O papa Francisco criou uma rede clandestina para salvar centenas de perseguidos políticos durante os anos sombrios da ditadura na Argentina (1976-1983). Em um livro que está sendo lançado agora, dezenas de pessoas negam qualquer cumplicidade de Jorge Mario Bergoglio com o regime militar.

De acordo com o autor do livro, o jornalista Nello Scavo, colunista do jornal da conferência dos bispos italianos Avvenire, Bergoglio, à época diretor da Companhia de Jesus, protegeu e ajudou centenas de pessoas perseguidas pelo regime militar. Sob o título “Lista de Bergoglio – Os salvos por Francisco durante a ditadura, a história jamais contada” , publicado pela Editorial Misionera Italiana (EMI), testemunhos contradizem a suposta cumplicidade do Papa com a ditadura, uma suspeita que gerou polêmica em março, nos primeiros dias de seu pontificado.

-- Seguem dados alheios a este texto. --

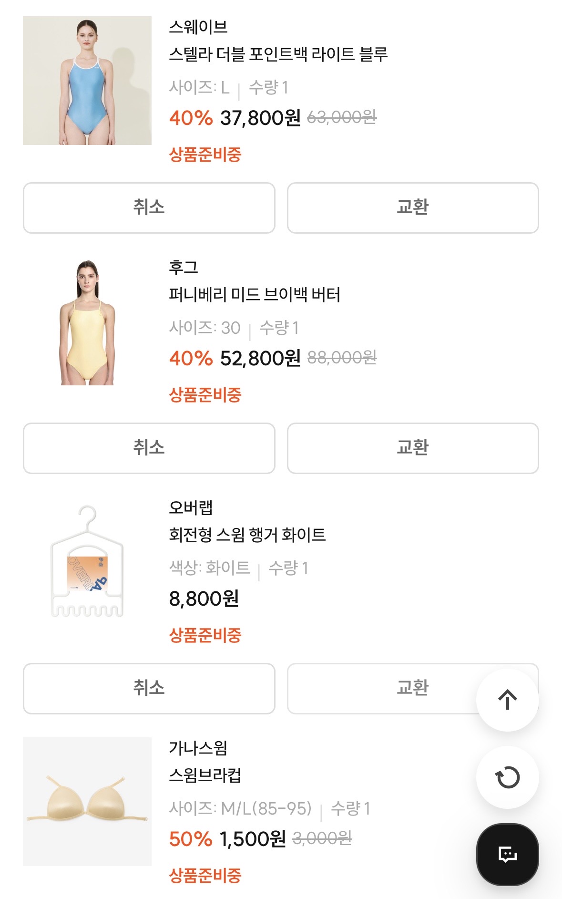Open product title 스윔브라컵
The width and height of the screenshot is (562, 899).
click(205, 775)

– O editor do jornal me autorizou a mergulhar no passado do Papa. Assumiu o risco de encontrar informações incriminatórias – disse Scavo, em entrevista à agência de notícias especializada I -Media.

Com um prefácio do Nobel da Paz argentino Adolfo Perez Esquivel (que sempre negou qualquer possibilidade de o Papa ter sido conivente com o arbítrio), o livro conta as histórias de centenas de pessoas que escaparam da repressão da junta militar responsável pelo desaparecimento de 30 mil pessoas. Entre as testemunhas mencionadas, está Alice Oliveira, juíza, que pôde se reunir com seus filhos enquanto estava na clandestinidade com a ajuda de Bergoglio, assim como Sergio e Ana globulina, militantes que trabalhavam nas favelas e que conseguiram ser expatriados graças ao então vice-cônsul italiano na Argentina, Enrico Calamai.

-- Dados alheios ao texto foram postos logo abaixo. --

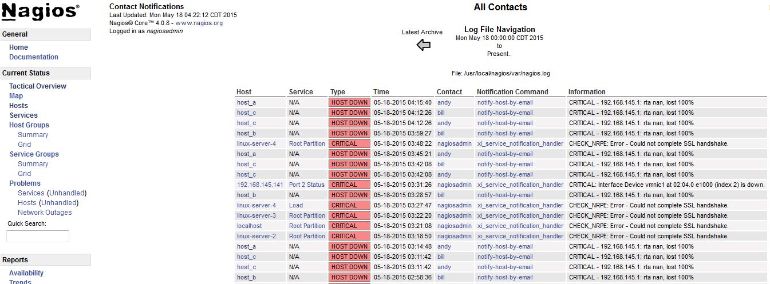Screen dimensions: 770x284
Task: Open Grid under Service Groups
Action: (24, 174)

O livro traça a história dos jesuítas Franz Yalics e Orlando Yorio, sequestrados e torturados na Escola de Mecânica da Marinha (ESMA) por suas posições políticas de esquerda, que foram libertados depois de seis meses. O caso delicado, que fez com que Bergoglio fosse acusado de cumplicidade com a ditadura por manter contatos com os generais, particularmente com o temido almirante Emilio Massera, é narrado como exemplo do trabalho discreto e secreto para salvar sindicalistas, padres, estudantes, intelectuais, independentemente de suas crenças religiosas.

– Parece razoável que ele tenha salvado vidas. Apesar de não compartilhar a ideologia daqueles que protegia – comentou o ativista de direitos humanos argentino Jorge Ithurburu. – Nenhum daqueles que pertenciam ao sistema Bergoglio sabia que faziam parte dele. Cada um fazia um favor ao chefe dos Jesuítas, um disponibilizava uma cama por algumas noites, outro ajudava com um trajeto de carro e mais outro comprava de bilhetes avião ou de barco.

Poucos dias depois de ser escolhido em março como o primeiro papa jesuíta e latino-americano, o Vaticano teve de negar as acusações de cumplicidade com a ditadura.
O livro inclui a transcrição do interrogatório judicial, em 2010, do então arcebispo Bergoglio, de Buenos Aires, sobre violações de direitos humanos na ditadura, documento inédito que, segundo o autor, demonstra que o jesuíta silenciosamente teceu uma rede clandestina para salvar centenas de pessoas.

 

Questionado sobre as razões pelas quais o atual Papa se recusa a abordar a questão pessoalmente, Scavo simplesmente observa que “não combina com o estilo de Francisco”, já que “há ainda muitos julgamentos em andamento” e que não quer abrir feridas desnecessárias.